Selon Blanquer, la maternelle est « école du langage ». Elle a pour objet d’ « enseigner la compréhension » des autres et de soi.
Jean-Michel Blanquer propose trois principes pour renforcer son efficacité :
« l’existence d’un projet éducatif incluant largement les familles, dans une perspective de « coéducation ». En effet, « l’enfant ressent très vivement si sa famille est en osmose avec l’école (…) il va de soi que l’attitude des parents détermine beaucoup de choses pour l’avenir scolaire de l’enfant ».
« un projet pédagogique propre » : pour la première fois en 2008 a été énoncé un « programme » de la maternelle. L’auteur y est très attaché et définit un socle de compétences minimales2 à acquérir à ce niveau3.
la création de certifications spécifiques pour enseigner en maternelle. L’auteur affirme « qu‘il y a des méthodes qui font leurs preuves et d’autres (non) ». Il insiste sur la nécessité de consolider la « conscience phonologique » des enfants. En particulier, il suggère de faire la part belle à la pédagogie Montessori, fondée sur l’expérience sensorielle (l’enfant touche les lettres pour se les approprier) et le jeu.
- - - - - - -
Exercice: Recopiez à l'identique le passage du texte sur l'école maternelle, en commençant par « Selon Blanquer, la » et en allant jusqu'à « à ce niveau3. ».

Matériel fourni:
- - - - - - -
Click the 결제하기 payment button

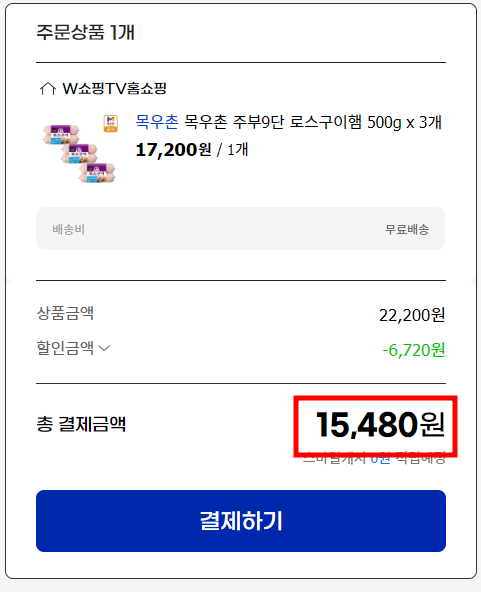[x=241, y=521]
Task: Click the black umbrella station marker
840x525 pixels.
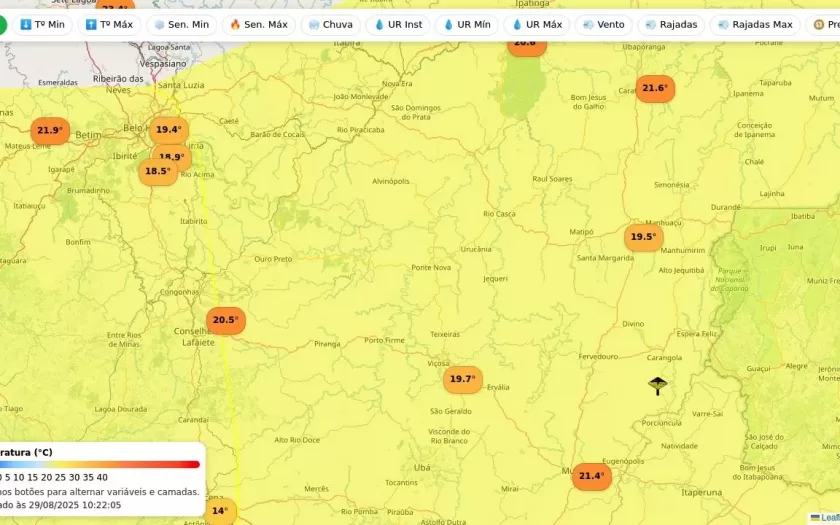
- - - - - - -
Réponse:
Selon Blanquer, la maternelle est « école du langage ». Elle a pour objet d’ « enseigner la compréhension » des autres et de soi.
Jean-Michel Blanquer propose trois principes pour renforcer son efficacité :
« l’existence d’un projet éducatif incluant largement les familles, dans une perspective de « coéducation ». En effet, « l’enfant ressent très vivement si sa famille est en osmose avec l’école (…) il va de soi que l’attitude des parents détermine beaucoup de choses pour l’avenir scolaire de l’enfant ».
« un projet pédagogique propre » : pour la première fois en 2008 a été énoncé un « programme » de la maternelle. L’auteur y est très attaché et définit un socle de compétences minimales2 à acquérir à ce niveau3.